··· Exercise text

By Zia ur-Rehman and Salman Masood

KARACHI, Pakistan — One of the most prominent Pakistani singers of Sufi devotional songs, Amjad Sabri, was killed by gunmen who fired into his car in Karachi on Wednesday, raising a new outcry over sectarian and extremist violence in Pakistan.

A faction of the Pakistani Taliban claimed responsibility, accusing Mr. Sabri of being a blasphemer, but officials said they were investigating the authenticity of the claim.

Two attackers riding a motorcycle intercepted Mr. Sabri’s vehicle in the busy Liaquatabad neighborhood of Karachi and sprayed it with bullets, then escaped. Mr. Sabri was headed to the studios of a private television news network to record a show related to Ramadan, the holy Muslim month, officials said, and he died on the way to Abbasi Shaheed Hospital. At least one other person in the car, possibly a relative of Mr. Sabri’s, according to some reports, was reported hurt.

······

### [To do]
(a) Answer these questions about the article on Amjad Sabri's killing:
(i) Who claimed responsibility for the attack?
(ii) In which Karachi neighborhood was Mr. Sabri's vehicle intercepted?
(iii) Where was Mr. Sabri going when he was attacked?
(b) Carry on the article about Amjad Sabri's killing from its last sentence.

··· Collected data

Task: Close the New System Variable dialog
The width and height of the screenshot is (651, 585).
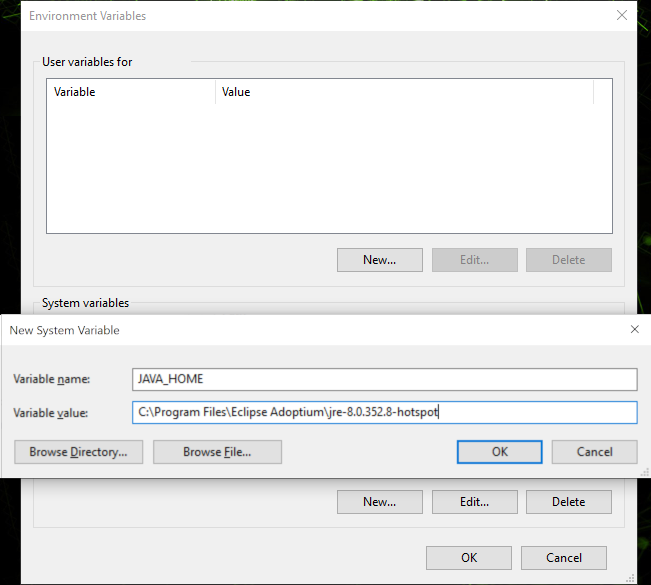Action: click(x=634, y=329)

······

### [Answers for each item]
(a)
(i) A faction of the Pakistani Taliban
(ii) Liaquatabad
(iii) To the studios of a private television news network, to record a show related to Ramadan

(b)
“It was a targeted attack,” said Muqaddas Haider, a senior police officer in Karachi’s Central District, who noted that Mr. Sabri had been hit by three bullets. “We are investigating who could be behind the killing.”

Mr. Sabri, 45, was one of the foremost singers of qawwali music — the devotional songs of Sufism, a mystical branch of Islam — and was part of a family of noted performers. In 2014, Mr. Sabri was embroiled in controversy after a morning news program played his version of a traditional qawwali song that referred to the Prophet Muhammad. A blasphemy case was registered against the show hosts and the television network, Geo, and Mr. Sabri was named in the complaint.

Mr. Sabri’s death sent shock waves throughout the country on Wednesday as condemnation poured in and people expressed anger over the killing of a beloved singer.

“For so many in Pakistan, Amjad Sabri was an iconic cultural ambassador of Pakistan just like his ancestors were for our previous generations,” said Shezreh Mirza, a prominent legal consultant. “I am at an utter loss to understand this senseless killing of a legend at the prime of his life. Pakistan’s soul stands tormented yet again today.”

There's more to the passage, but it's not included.